Добавить в цитаты Настройки чтения

Страница 6 из 18



— Стой здесь и не сходи с места, — велел мне Моргот, когда мы вышли на асфальтовую дорогу, ведущую в авиагородок.

Я ничего у него не спросил, но меня снова стало трясти, очень сильно, так что зубы застучали отчетливо и громко — мне опять было страшно и весело. И когда Моргот скрылся в темноте, мне стало еще страшней, а веселье куда-то исчезло. Я стоял посреди дороги, и дрожал, и казался самому себе маленьким и жалким. Мимо меня проехало три машины, но я издали замечал их фары и прятался в кустах — не знаю, почему я это делал, но думал, что никто не должен увидеть нас с Морготом здесь. Прошло очень много времени, как мне казалось. Я не устал ждать, я бы простоял на том месте целую неделю, если Моргот так велел. Но дрожь моя только усиливалась, и я думал, что Моргот не вернется уже никогда. Совсем близко пролетел самолет, заходивший на посадку, — огромный, мигавший огнями. В другой раз я бы подивился, разглядывая его, но в тот раз меня лишь напугал его свистящий грохот.

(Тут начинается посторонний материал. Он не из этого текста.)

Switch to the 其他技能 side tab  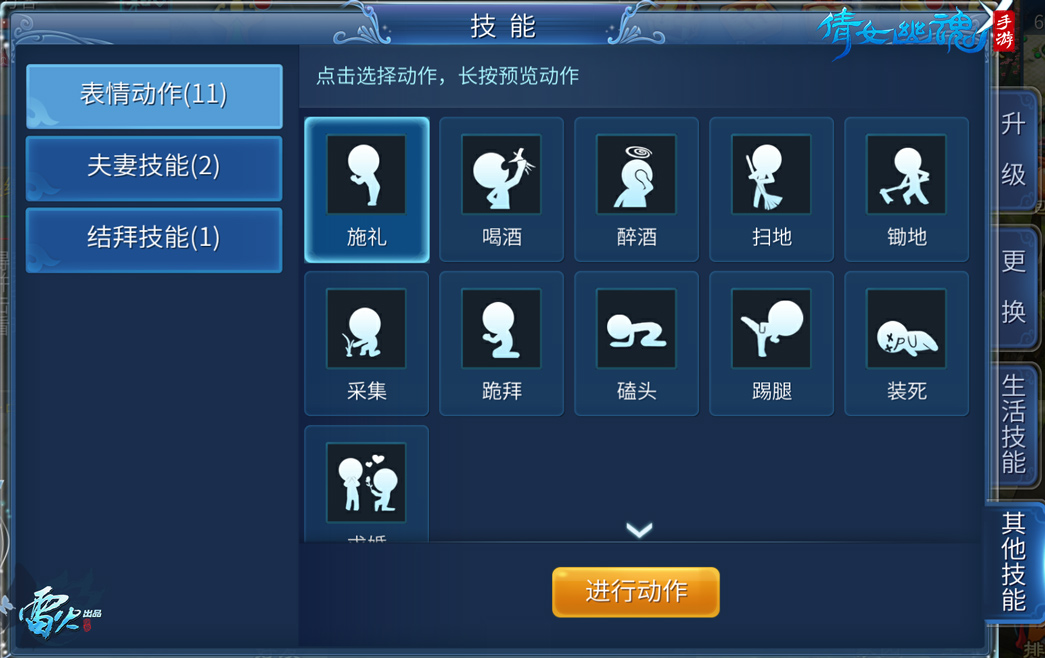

Машину я издали не заметил — она подкралась бесшумно, ни одного огонька на ней не горело, и она вынырнула из темноты в десятке шагов от меня. Я метнулся к кустам, но она остановилась, дверь распахнулась, и раздался знакомый голос:

— Килька! Быстро сюда.

Я даже не удивился, только вздохнул с облегчением и сразу перестал бояться и дрожать.

Моргот включил фары, лишь когда выбрался за черту города, на шоссе. Я не очень хорошо разбирался в машинах, но то, что это была очень дорогая иномарка, догадался быстро. Одни сиденья, обитые светлой мягкой кожей, стоили уйму денег.

— Ты ее угнал? — спросил я, когда мы помчались по шоссе на сумасшедшей скорости.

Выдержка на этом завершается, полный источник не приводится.